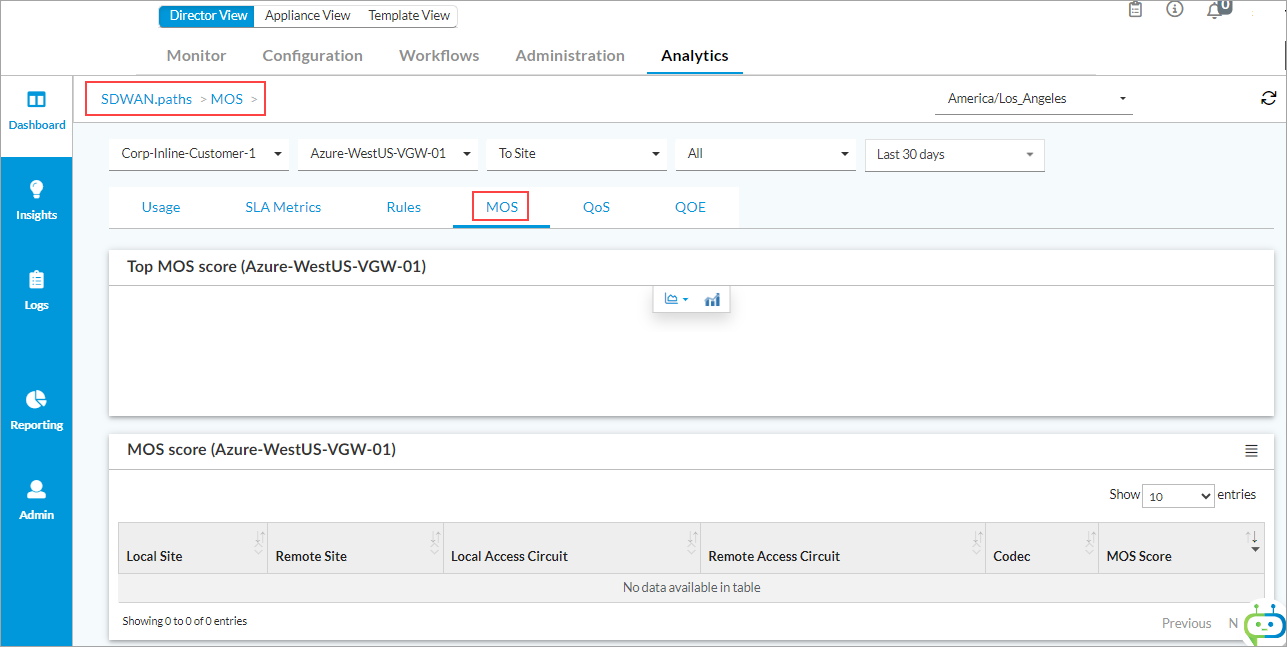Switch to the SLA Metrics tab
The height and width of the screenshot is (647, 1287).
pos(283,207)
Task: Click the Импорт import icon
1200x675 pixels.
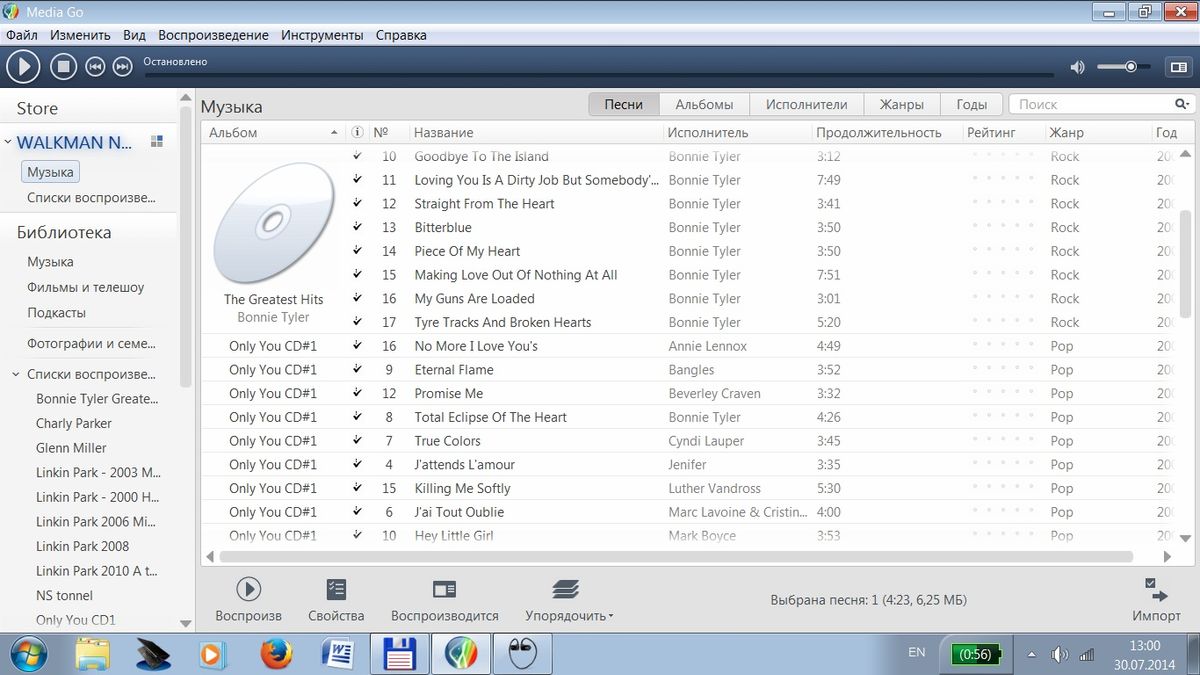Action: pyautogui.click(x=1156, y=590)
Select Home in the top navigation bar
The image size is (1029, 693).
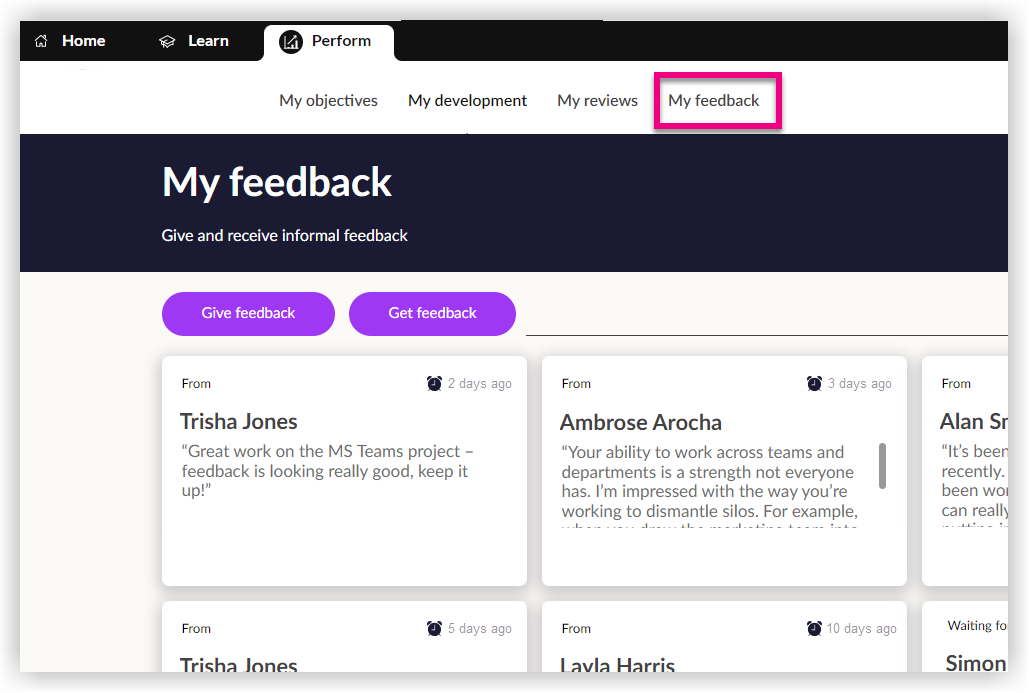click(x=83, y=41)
=-=-=
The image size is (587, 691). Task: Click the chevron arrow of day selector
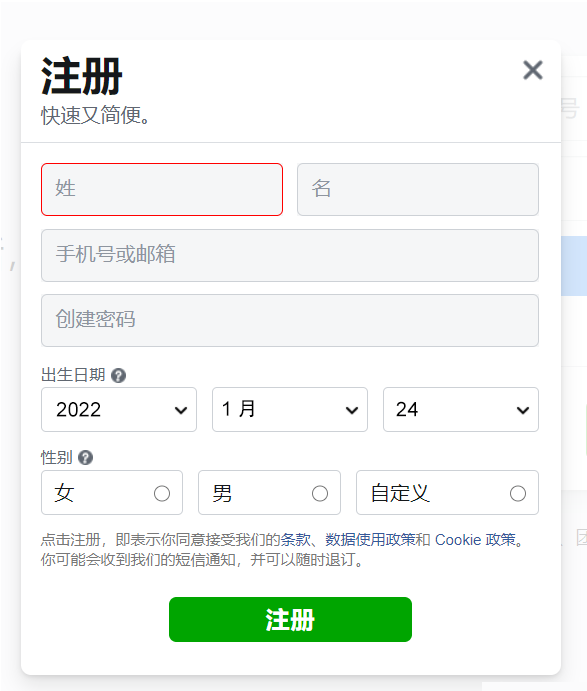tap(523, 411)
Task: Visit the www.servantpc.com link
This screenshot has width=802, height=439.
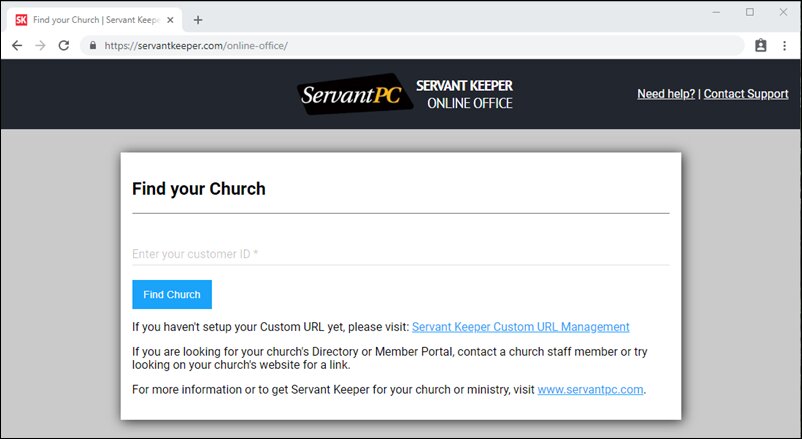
=-=-=
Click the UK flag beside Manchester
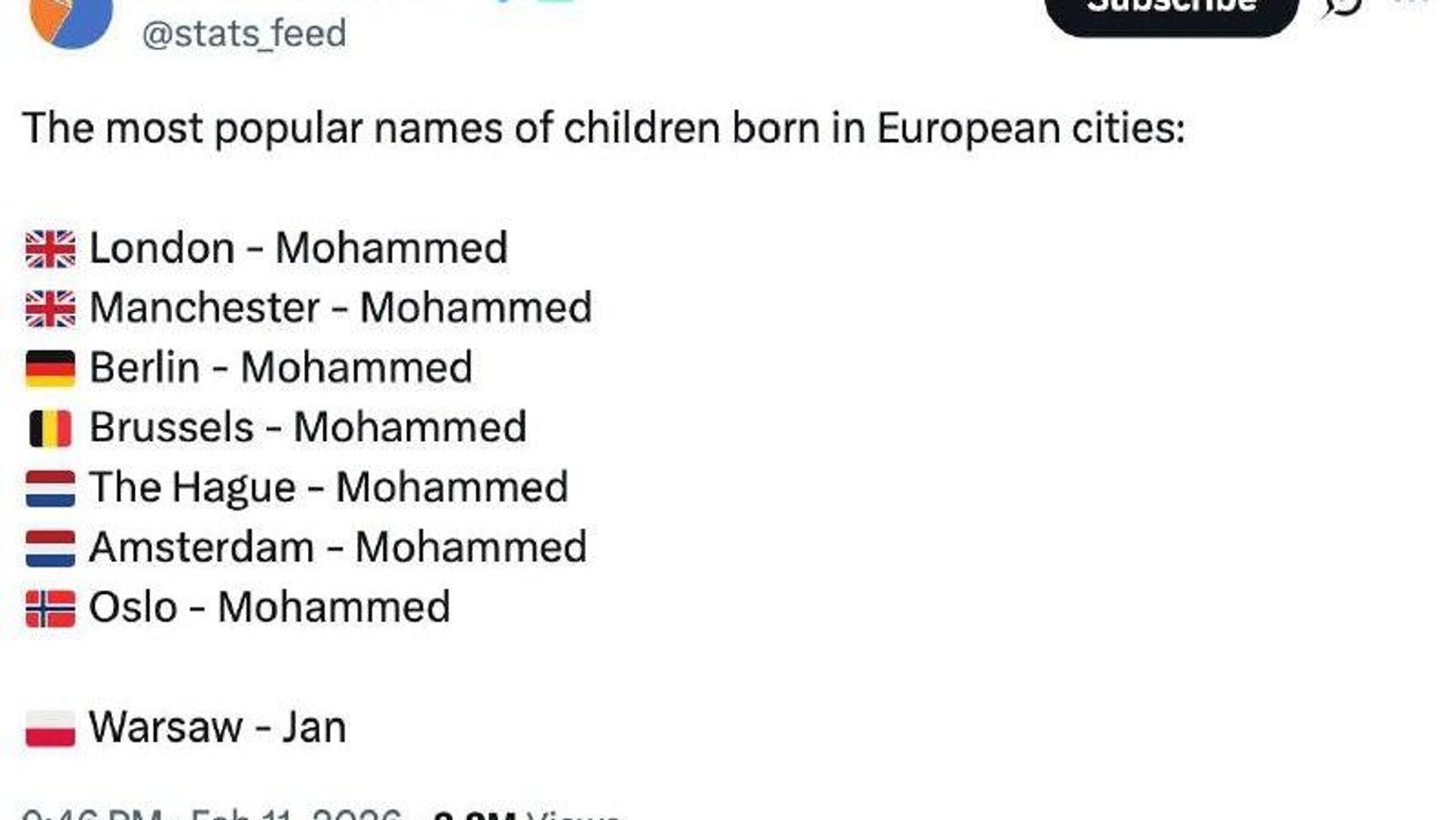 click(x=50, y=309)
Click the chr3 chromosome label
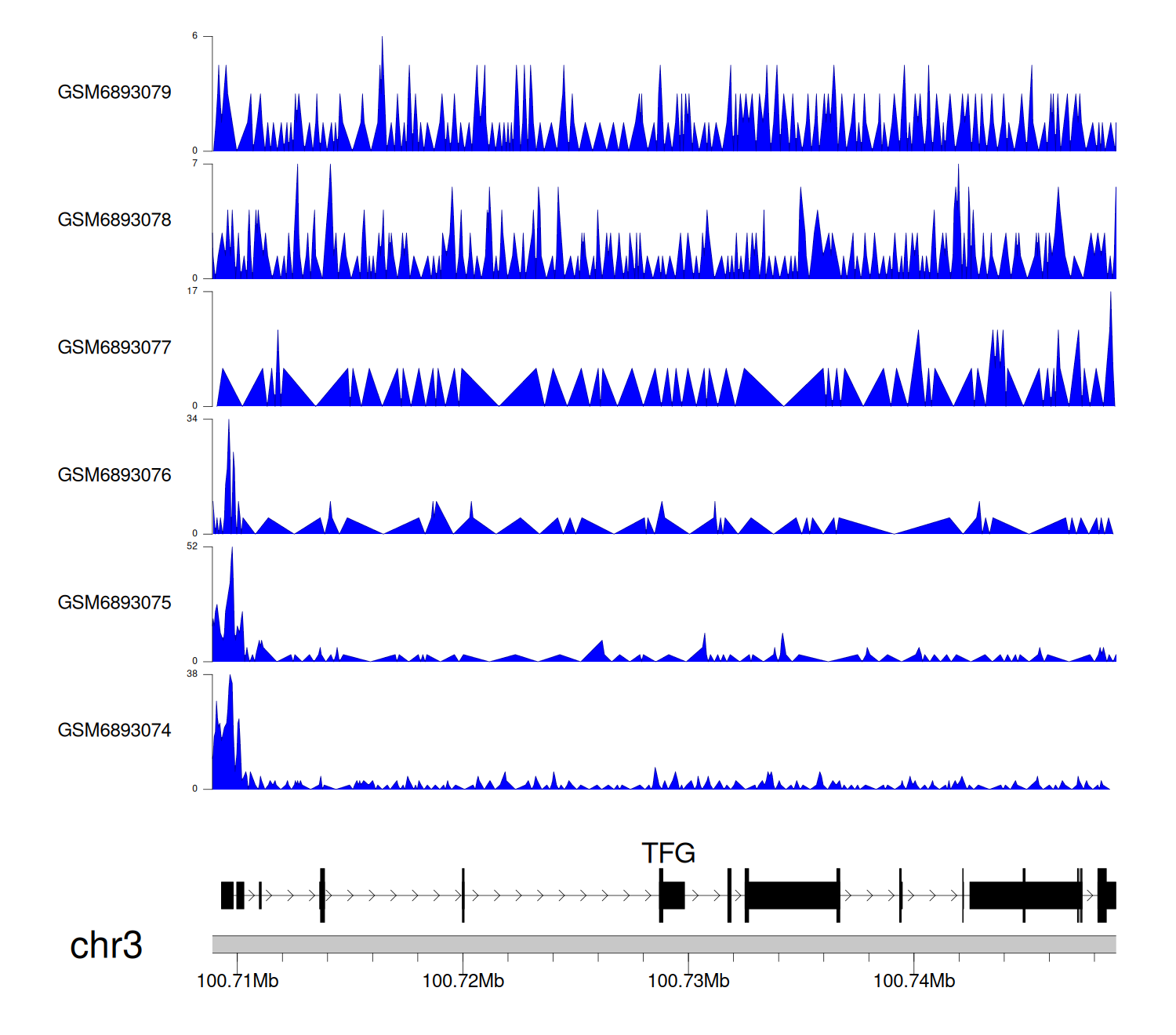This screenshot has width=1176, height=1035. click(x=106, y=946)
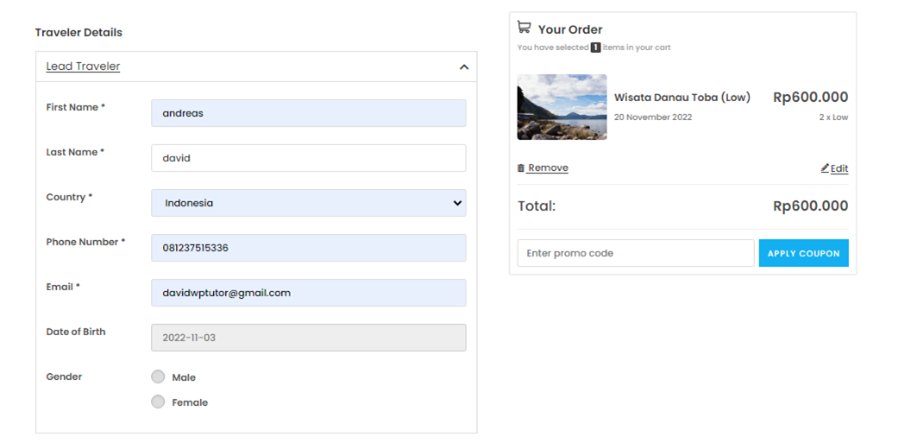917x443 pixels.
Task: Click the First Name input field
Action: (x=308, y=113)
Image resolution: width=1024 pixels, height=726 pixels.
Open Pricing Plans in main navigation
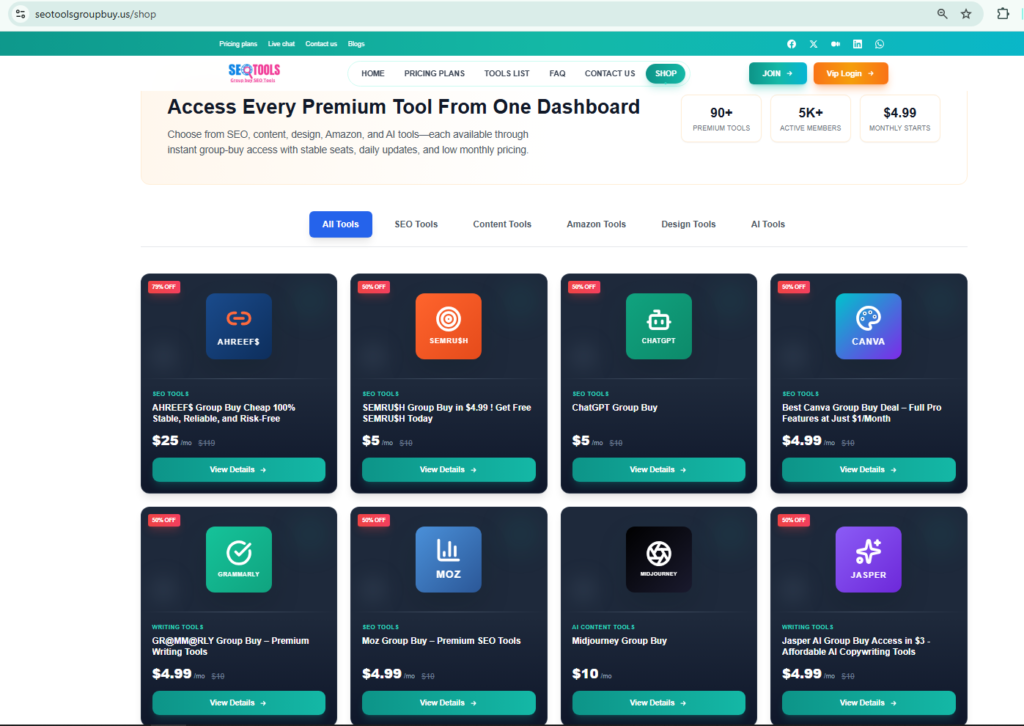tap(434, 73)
=-=-=
Prompt » The answer is the run of lines above from the line containing "Task: Visit the www.servantpc.com link" through the line containing "This screenshot has width=802, height=439.", copied exactly and alone.

Solution to the problem »
Task: Visit the www.servantpc.com link
This screenshot has width=802, height=439.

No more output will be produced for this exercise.